阿米什线虫肌病自然史研究为基因治疗找到了希望

一项新的关于旧秩序阿米什人群中阿米什线虫肌病(ANM)的综合自然史研究聚焦于基因治疗这种致命疾病的前景。阿米什线虫肌病(ANM)是一种婴儿发病的肌肉疾病，与TNNT1基因突变有关。这项研究总结了1923年至2017年出生的106名ANM患者的家谱记录、临床数据和分子报告，由宾夕法尼亚州斯特拉斯堡特殊儿童诊所的研究人员领导。这篇文章发表在本月的杂志上人类分子遗传学．

该研究中的所有ANM患者出生时体重正常，9个月大时未能茁壮成长，中位年龄为18个月时死于呼吸衰竭。胸壁的渐进性畸形导致了这种疾病通常被称为“鸡胸肉”疾病”。出生后不久ANM的症状包括肌肉张力低，髋部和肩部僵硬，颤抖，然后是进行性肌肉无力变性和关节挛缩。ANM在旧秩序阿米什人群中的携带频率为6.5%，由于社区不愿意使用昂贵的或侵入性的维持生命的技术来治疗一种致命的疾病，因此在没有干预的情况下观察了该疾病的自然史。

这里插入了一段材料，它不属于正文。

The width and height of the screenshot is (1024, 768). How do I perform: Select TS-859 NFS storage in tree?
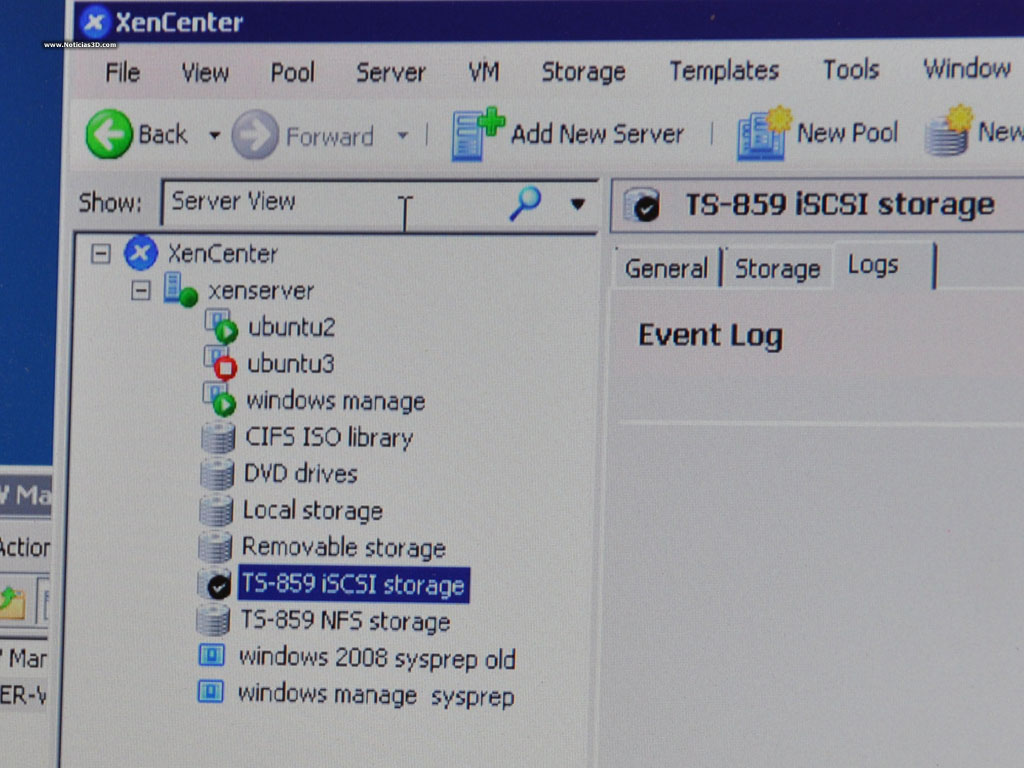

两名ANM患者的肌肉活检显示肌肉纤维的异常模式，神经功能保留。研究人员比较了人类ANM肌肉用转基因小鼠模型进行活组织检查;它们非常相似，这表明小鼠可以作为人类疾病的良好模型。在特殊儿童诊所，基因检测允许医生在出生几天内确认ANM的诊断。本研究的发现为在诊断为ANM的新生儿中探索基因替代疗法提供了一个强大的平台。